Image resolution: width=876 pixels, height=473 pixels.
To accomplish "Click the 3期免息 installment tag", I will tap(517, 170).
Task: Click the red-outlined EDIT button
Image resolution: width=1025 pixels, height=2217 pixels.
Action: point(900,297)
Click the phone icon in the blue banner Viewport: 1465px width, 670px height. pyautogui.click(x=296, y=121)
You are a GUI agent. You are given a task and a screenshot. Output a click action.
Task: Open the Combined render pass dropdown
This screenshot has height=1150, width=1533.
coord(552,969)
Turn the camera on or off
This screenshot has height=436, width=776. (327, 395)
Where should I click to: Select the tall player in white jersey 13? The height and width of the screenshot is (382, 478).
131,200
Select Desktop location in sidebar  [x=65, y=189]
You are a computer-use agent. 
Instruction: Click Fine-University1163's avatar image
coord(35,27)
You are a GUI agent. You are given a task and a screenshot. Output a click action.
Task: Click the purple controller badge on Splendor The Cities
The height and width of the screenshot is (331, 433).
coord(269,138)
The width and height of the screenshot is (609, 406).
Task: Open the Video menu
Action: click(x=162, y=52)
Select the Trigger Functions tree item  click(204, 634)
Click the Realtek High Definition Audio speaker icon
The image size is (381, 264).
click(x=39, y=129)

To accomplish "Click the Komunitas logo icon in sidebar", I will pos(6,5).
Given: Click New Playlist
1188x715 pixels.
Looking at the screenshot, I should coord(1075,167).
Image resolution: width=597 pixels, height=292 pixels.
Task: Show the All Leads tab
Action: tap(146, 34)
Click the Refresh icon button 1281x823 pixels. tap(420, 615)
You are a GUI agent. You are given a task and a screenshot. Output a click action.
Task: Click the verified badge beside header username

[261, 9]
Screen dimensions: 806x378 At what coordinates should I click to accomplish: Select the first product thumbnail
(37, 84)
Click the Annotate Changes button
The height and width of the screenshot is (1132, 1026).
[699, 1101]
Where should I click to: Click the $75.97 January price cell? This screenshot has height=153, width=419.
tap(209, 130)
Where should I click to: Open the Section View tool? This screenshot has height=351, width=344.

Work instruction:
Find each line in the material above that carries the string "icon", and copy it.

Problem solution:
Click the phone icon in the blue banner Viewport: 1465px width, 670px height. pyautogui.click(x=296, y=121)
Click the Realtek High Definition Audio speaker icon
To accomplish "Click the Komunitas logo icon in sidebar", I will pos(6,5).
Click the Refresh icon button 1281x823 pixels. tap(420, 615)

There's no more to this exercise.